Summer may be over, but there’s no better time to heat up your love life than by stepping out of your dating comfort zone this fall.

Some of today’s hottest celebrity couples got their start because one half of the pair made a bold move.  During an appearance on Josh Duhamel’s Las Vegas,
Fergie walked right up to him and said ‘I read you had a dream about me’ for her opening line.  Desperate Housewives’ Marcia Cross first saw future husband Tom Mahoney at a flower shop and asked the owner to give him her phone number.

As a woman, making the first move isn’t always easy — and, in some countries it hardly happens at all, as I’ve discovered during my European Dating Blitz. Over the last five weeks, I have traveled far out of my own comfort zone to explore what being single is like in six European countries.  One recurring theme I‘ve heard, especially in England and Ireland is that neither gender feels comfortable initiating a flirty conversation.  “In Europe, people don’t really want to make the first move,” according to Fabrice LeParc, CEO of SmartDate.com, an online dating site that caters to both Americans and Europeans. “Here, it’s not accepted for a woman to make a move.  A smile is the most you can hope to get.”

Part of the challenge in Northern Europe is single men tend to be reserved.  “Men here are more on their guard and shy than in Spain, France and Southern Europe,” observes France-born single Charlotte, 37.  “They just come and say hello and start a conversation.”  Something that most British single women don’t feel comfortable doing.  “I would never go and talk to someone in a bar and neither would any of my girlfriends,” says London bachelorette Nichola, 34. “As a single girl, you would never go to a bar on your own.”

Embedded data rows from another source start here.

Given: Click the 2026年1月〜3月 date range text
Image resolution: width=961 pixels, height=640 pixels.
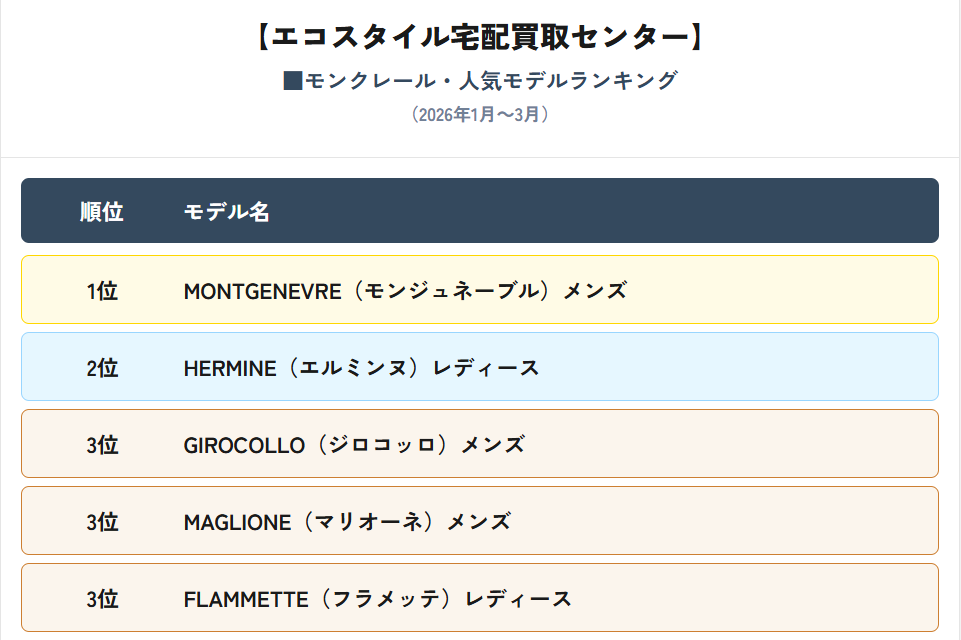Looking at the screenshot, I should [480, 115].
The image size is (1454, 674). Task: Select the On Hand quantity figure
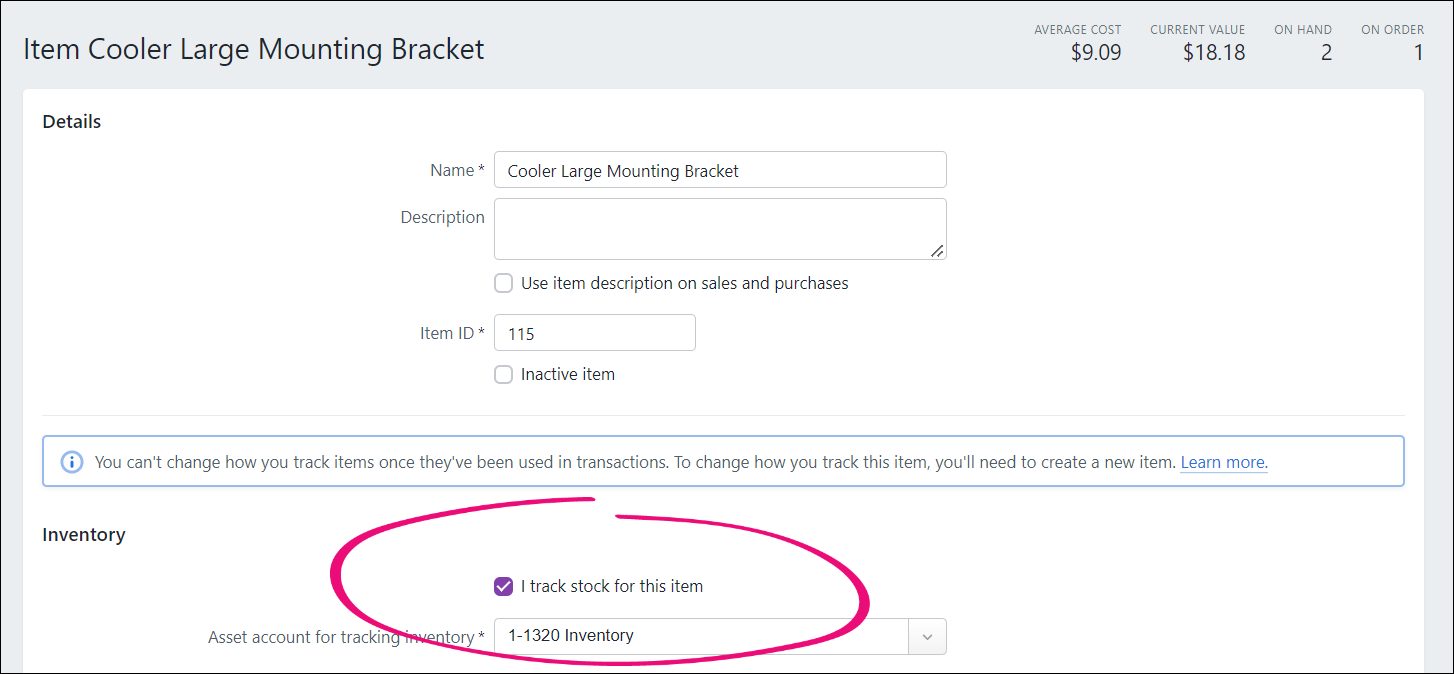(1325, 53)
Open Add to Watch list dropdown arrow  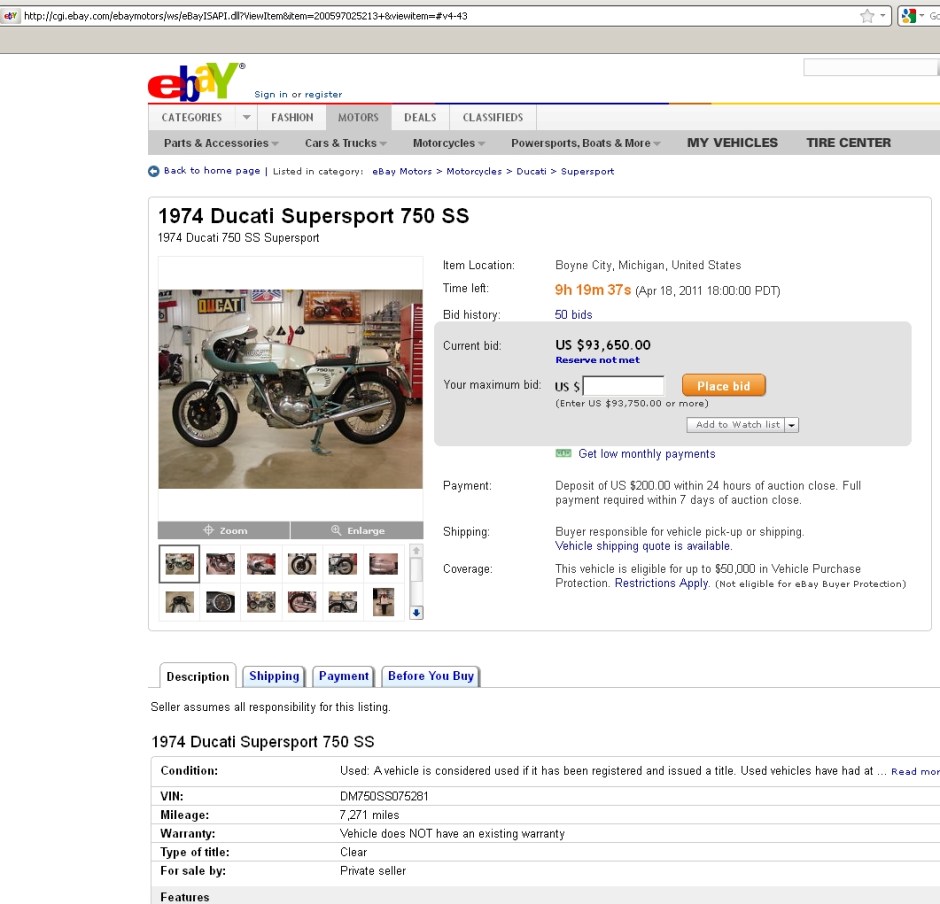(x=791, y=425)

When flirting does happen, sex happens more quickly without the so-called rules that are so much a part of the American dating scene.  For European singles, though, breaking the ice isn’t easy since small talk doesn’t happy in the same way that it does in the U.S.  “If you don’t know someone in Paris, you don’t talk,” says bachelor David, 35.  “In Anglo-Saxon places like the U.S., it’s normal to talk.  We are too closed in Paris.”

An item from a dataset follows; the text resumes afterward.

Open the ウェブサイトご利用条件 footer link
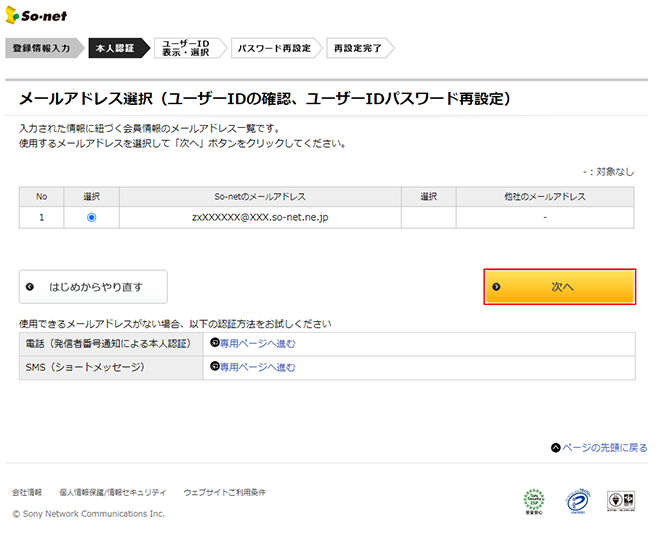This screenshot has height=537, width=660. click(224, 493)
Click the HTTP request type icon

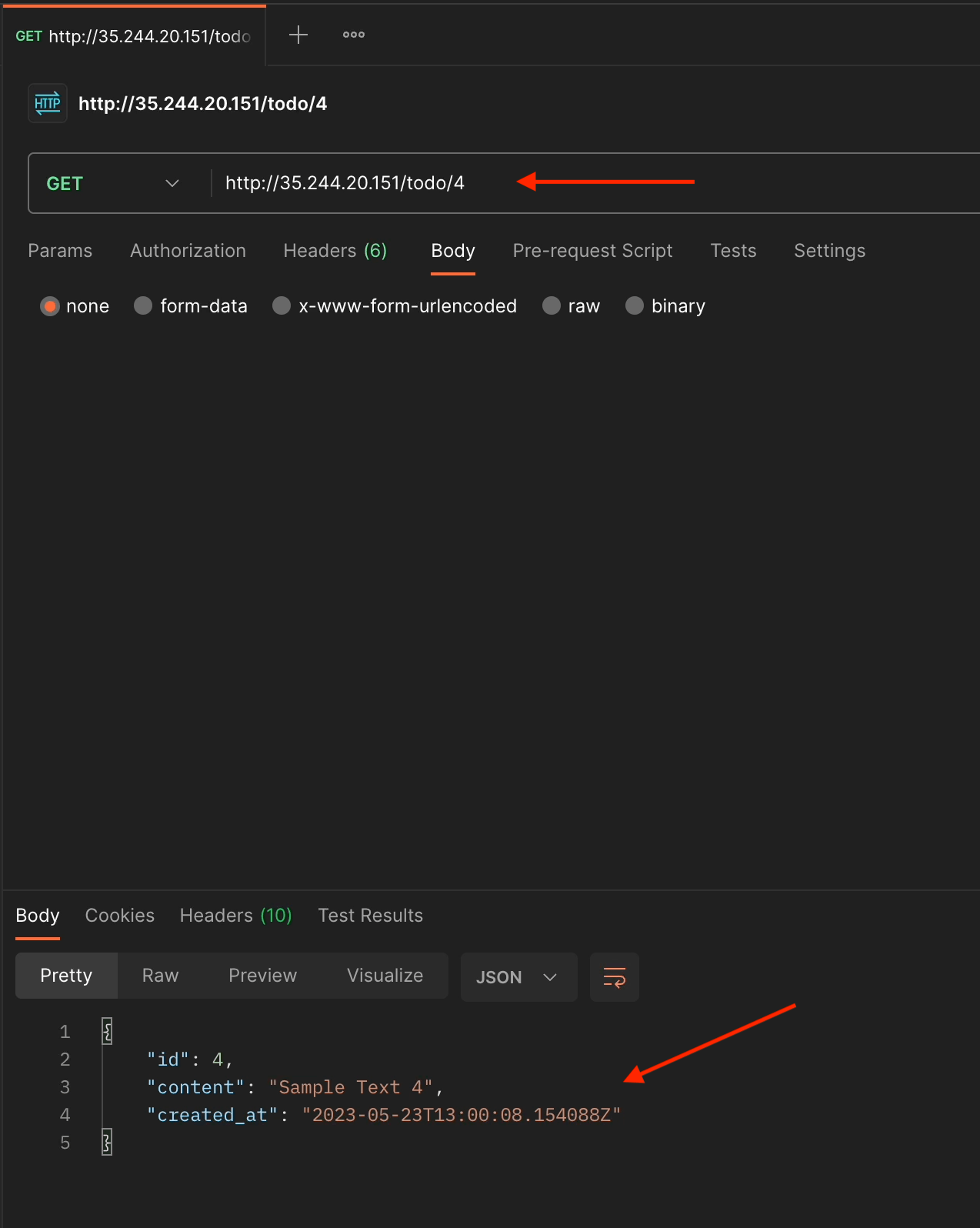coord(48,103)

Perhaps one of the greatest differences between American and European dating is in how singles approach their love lives.  “People in France and Latin countries, they want to feel fate has a role to play,” says Fabrice. “Americans and Nordics are more organized, they want to take control of their lives.”

I’m no exception.  A few nights ago, I decided to venture out on my own to a bar in Berlin.  I wouldn’t think twice about doing this in New York, but I had a little trepidation in unfamiliar territory where a woman out on her own is not at all the norm.

“Are you here alone?” asked the bouncer, clearly surprised to see that I was.

Once I was inside, I spotted a cute redheaded guy also alone, at a table by the window.  Drink in hand, I gingerly walked in his direction and placed my glass on the table.  He said, “hello” and we ended up talking the night away.

Like Fergie and Marcia Cross, I’ve found that your love life can be full of surprises when you step outside of your comfort zone.  Here are three tips for shaking up your routine this fall.

Skip The Same Old, Same Old: Take a break from your favorite neighborhood haunts and venture to a new zip code.  Whether it’s exploring a watering hole you’ve never been to or discovering a new restaurant, act like you’re visiting your hometown for the first time.

Take The Why Not Approach: If there’s something you’ve always wanted to try, whether it’s speed dating or a singles lock and key party, don’t ask yourself why. Ask why not? and just do it.  You’ve got nothing to lose and everything to gain by putting yourself out there.

Recruit A Wingman: It’s no secret that getting out of your comfort zone is a lot more fun when you’ve got a wingman by your side.  Recruit a fellow single friend to join you as you embark on new season of adventure and romance.